By Lillian Aluanga-Delvaux
Political parties have registered an improved representation of women within their ranks.
But even though all the 51 parties registered have met the one-third women representation rule as required by the new Constitutio, there still exist huge gender disparities in the composition of National Executive Committee (NEC) members among the outfits.
According to statistics from the Registrar of Political Parties, nearly all of the 51 parties listed have a less than 50 per cent representation of women within their NEC.

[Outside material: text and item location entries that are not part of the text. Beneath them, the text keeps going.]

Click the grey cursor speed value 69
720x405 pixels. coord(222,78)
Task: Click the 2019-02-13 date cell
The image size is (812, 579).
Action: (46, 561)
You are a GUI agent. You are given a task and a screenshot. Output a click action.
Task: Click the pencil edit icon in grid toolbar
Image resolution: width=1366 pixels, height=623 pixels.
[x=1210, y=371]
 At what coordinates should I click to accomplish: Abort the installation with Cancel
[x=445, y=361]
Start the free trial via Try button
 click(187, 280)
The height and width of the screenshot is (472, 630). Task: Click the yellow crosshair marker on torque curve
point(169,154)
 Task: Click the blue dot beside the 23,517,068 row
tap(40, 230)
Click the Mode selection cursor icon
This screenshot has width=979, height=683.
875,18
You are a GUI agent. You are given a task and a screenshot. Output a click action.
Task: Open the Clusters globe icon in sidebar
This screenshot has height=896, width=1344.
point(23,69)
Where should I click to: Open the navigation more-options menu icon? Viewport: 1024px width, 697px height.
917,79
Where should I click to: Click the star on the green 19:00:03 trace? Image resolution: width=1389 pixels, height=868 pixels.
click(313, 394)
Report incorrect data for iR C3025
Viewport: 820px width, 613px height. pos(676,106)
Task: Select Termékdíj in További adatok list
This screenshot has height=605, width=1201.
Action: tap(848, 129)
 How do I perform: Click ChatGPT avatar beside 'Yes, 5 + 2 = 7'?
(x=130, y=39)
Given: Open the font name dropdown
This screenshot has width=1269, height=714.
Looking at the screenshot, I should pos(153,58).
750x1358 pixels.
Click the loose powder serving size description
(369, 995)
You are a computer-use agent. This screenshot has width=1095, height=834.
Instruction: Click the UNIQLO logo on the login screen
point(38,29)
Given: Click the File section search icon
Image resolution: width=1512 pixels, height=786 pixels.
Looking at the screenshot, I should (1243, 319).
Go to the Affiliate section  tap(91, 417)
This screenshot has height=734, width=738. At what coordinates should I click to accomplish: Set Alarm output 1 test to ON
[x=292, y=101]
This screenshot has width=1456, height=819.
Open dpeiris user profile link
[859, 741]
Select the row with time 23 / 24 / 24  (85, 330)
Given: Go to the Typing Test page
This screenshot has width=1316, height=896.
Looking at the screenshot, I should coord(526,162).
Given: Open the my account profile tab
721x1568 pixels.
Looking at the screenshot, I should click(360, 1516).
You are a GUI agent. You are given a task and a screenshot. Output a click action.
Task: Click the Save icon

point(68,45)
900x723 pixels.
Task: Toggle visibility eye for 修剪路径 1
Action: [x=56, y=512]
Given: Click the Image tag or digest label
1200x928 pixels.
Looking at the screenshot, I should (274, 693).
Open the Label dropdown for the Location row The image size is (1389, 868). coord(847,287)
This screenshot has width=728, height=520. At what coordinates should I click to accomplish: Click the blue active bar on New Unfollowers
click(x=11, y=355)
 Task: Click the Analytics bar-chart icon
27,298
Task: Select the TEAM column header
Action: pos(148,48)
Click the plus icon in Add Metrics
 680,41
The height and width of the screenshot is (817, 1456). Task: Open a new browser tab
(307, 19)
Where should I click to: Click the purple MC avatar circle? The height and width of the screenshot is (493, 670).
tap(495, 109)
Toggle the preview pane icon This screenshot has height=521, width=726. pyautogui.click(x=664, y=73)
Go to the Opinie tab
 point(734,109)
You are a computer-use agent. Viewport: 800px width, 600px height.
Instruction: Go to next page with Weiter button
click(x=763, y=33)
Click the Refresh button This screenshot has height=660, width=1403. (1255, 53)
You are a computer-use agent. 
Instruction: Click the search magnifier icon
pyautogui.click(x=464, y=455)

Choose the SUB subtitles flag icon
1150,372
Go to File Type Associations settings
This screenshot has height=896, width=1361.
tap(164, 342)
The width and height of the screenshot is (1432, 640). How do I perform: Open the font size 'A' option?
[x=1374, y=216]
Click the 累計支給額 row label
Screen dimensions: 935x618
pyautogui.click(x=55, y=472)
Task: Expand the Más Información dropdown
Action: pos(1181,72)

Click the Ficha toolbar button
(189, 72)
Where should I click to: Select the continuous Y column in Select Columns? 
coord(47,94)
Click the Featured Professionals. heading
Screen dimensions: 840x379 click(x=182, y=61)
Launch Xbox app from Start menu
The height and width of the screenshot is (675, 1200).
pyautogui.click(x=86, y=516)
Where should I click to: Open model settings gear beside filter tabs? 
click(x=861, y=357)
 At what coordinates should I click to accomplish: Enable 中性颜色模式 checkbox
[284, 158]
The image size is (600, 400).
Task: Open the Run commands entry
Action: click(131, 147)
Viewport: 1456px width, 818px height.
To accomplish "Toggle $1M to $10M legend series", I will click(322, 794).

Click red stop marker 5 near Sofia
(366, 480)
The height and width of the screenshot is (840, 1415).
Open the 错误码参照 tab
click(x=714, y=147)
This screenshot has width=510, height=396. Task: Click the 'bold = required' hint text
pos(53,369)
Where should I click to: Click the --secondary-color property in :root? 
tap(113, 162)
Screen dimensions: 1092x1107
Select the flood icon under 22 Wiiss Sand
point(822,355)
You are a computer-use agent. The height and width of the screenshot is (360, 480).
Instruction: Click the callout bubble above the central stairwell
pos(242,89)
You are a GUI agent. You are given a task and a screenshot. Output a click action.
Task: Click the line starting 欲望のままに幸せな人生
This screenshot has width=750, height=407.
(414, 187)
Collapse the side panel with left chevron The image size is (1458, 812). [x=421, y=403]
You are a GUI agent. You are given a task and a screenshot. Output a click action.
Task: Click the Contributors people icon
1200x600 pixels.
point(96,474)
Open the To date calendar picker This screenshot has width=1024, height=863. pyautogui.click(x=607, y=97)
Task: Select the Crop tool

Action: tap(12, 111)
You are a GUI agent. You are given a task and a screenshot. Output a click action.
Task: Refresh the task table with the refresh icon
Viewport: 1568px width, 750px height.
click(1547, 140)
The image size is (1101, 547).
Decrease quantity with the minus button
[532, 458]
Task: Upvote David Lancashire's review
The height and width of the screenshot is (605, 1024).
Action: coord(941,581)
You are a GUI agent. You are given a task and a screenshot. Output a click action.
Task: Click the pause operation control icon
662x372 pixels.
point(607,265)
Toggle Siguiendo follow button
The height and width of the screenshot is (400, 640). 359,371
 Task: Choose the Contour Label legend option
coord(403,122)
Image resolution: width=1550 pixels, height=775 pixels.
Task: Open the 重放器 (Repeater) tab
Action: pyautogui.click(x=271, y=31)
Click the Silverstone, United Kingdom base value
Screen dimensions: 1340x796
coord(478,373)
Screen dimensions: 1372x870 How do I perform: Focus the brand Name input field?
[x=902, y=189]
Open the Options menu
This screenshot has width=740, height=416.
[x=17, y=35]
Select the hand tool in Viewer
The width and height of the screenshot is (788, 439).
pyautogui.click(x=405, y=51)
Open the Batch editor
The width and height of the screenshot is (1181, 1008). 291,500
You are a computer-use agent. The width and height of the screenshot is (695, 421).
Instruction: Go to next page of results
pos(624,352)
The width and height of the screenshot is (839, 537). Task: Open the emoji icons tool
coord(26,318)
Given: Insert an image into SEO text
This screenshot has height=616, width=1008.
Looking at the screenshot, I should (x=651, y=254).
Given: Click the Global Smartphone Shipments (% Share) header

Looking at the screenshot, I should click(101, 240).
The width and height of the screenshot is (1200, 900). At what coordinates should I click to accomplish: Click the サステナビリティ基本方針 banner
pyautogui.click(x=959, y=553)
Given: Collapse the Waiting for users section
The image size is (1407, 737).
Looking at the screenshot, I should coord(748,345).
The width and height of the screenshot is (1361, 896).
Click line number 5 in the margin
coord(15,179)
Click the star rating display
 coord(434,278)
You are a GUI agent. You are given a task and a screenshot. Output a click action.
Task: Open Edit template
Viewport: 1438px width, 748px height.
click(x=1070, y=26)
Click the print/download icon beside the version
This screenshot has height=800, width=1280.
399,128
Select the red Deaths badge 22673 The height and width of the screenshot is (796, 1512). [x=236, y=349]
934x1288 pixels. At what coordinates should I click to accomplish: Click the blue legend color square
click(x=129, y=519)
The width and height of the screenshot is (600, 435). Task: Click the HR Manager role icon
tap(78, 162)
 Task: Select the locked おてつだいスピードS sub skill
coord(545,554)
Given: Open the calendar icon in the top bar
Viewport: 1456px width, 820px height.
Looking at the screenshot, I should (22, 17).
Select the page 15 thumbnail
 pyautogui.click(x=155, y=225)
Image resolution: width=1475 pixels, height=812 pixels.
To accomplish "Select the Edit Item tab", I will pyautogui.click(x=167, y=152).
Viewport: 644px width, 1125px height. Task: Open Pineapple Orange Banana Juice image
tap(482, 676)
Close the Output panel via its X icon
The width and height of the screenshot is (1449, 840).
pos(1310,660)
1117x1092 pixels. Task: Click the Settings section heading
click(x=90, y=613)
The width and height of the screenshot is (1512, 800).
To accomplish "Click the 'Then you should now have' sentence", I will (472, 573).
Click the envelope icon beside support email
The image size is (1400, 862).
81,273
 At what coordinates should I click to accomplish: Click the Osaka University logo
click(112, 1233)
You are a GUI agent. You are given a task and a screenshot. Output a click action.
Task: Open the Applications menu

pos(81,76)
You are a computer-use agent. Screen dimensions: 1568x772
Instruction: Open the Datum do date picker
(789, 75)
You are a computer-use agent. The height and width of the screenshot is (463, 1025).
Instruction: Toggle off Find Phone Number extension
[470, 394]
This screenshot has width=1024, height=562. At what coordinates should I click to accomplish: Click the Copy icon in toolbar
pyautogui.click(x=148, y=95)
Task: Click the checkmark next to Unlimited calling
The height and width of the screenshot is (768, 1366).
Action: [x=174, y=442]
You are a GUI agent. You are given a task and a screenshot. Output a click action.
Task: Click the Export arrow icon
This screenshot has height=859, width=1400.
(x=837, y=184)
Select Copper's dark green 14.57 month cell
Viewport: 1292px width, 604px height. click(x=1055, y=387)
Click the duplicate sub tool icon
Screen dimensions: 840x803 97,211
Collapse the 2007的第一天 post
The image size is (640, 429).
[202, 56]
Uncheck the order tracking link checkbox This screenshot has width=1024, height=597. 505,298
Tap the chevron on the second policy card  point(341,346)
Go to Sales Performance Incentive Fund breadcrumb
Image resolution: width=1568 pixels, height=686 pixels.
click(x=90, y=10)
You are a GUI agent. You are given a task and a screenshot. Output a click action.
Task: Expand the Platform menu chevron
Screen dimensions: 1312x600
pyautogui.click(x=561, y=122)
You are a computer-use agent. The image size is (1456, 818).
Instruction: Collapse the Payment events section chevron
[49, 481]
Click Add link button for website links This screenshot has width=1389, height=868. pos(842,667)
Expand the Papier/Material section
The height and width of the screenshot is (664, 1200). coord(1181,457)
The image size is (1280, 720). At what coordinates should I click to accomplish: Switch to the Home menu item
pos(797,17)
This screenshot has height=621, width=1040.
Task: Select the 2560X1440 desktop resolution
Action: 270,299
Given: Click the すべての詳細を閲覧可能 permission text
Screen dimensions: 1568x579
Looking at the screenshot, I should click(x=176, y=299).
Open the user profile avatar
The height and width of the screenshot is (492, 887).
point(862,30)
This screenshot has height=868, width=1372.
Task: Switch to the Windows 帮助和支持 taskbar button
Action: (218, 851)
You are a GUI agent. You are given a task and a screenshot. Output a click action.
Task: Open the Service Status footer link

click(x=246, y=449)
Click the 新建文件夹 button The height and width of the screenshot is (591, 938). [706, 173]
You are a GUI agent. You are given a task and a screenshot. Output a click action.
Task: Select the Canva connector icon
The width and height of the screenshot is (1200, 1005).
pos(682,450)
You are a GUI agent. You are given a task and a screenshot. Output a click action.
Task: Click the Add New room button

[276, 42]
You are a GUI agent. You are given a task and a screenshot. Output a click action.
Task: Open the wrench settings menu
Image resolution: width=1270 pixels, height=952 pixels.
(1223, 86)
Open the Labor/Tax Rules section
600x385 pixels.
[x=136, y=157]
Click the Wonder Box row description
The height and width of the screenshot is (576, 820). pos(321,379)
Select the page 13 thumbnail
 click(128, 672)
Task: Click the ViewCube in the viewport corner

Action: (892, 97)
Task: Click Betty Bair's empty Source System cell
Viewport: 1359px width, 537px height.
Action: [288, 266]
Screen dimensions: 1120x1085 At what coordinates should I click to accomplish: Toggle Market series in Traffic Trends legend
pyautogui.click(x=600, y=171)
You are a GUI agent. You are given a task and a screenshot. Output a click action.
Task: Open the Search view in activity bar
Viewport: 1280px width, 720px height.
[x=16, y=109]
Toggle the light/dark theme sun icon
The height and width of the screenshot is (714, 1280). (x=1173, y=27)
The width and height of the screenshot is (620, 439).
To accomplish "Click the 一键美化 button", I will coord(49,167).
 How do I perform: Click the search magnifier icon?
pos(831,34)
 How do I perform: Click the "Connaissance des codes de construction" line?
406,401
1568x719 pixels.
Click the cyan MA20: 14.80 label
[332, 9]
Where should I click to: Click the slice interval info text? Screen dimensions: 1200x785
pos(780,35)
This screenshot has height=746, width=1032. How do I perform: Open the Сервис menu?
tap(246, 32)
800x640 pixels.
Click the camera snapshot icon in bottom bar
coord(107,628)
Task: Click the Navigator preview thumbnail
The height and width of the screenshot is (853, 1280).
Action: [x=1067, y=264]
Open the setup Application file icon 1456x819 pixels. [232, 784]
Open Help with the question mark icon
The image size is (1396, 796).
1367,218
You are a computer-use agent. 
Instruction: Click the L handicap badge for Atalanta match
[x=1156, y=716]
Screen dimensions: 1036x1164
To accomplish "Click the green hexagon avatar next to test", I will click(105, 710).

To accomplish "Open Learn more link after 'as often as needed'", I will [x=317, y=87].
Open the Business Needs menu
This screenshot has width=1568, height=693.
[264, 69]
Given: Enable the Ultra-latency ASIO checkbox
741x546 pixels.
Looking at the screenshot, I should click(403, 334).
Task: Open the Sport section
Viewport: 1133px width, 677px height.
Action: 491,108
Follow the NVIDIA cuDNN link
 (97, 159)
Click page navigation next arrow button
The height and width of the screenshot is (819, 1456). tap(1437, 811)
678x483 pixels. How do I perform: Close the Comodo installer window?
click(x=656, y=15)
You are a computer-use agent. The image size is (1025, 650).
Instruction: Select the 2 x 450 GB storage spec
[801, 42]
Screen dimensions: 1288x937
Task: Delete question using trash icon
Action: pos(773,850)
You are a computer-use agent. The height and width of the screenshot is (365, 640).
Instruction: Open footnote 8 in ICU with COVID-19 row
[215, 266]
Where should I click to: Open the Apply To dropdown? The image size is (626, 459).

With the exception of Party of Independent Candidates of Kenya which has women making taking up 57 per cent of the NEC slots, Agano Party (53 per cent), National Party of Kenya (54 per cent), and Chama Cha Mwananchi (55 per cent), majority of the parties have a less than 40 per cent representation of women holding positions within the parties.
With only 33 per cent of women making up the list of officials, the Kenya National Congress, Alliance Party of Kenya, the Conservative Party, Social Democratic Party, and Ford Kenya are among those with the lowest representation of women in their National Executive Committees.
Parties that have less than 40 per cent representation of women among their NEC include: New Ford Kenya (34), Ford People (34), Narc-Kenya (37), Party of National Unity (34), Wiper Democratic Movement (34), The National Alliance (38), United Republican Party (38) and the United Democratic Forum Party (38).
Narrow the gap
Those that have tried to narrow the gap include the Grand National Union, with percentages for men against women at (53/ 47), respectively, Restore and Build Kenya (54/ 46), Party Of Action (53/47), Shirikisho party (55/45), Chama Cha Uzalendo (56/44) and Orange Democratic Movement (57/43).
Overall, women account for 39 per cent of slots within the National Executive Committees of political parties, with men taking the lion’s share at 61 per cent.
Fida Kenya Executive Director Grace Maingi-Kimani says the figures are telling of parties that are truly committed to the inclusion of women within their leadership.
“Most of these parties promise a 50-50 sharing of party positions, gender equality and women’s empowerment in their manifestos but the face of their leadership tells a different story,” she says.
Women, she says, must be vigilant both within and outside the parties to safeguard the gains promised by the new Constitution.
“It’s not enough for parties to give token positions to women simply to meet the one third rule as required by the Constitution, but parties must be seen to give a chance to women who are interested in contesting for top positions within the parties.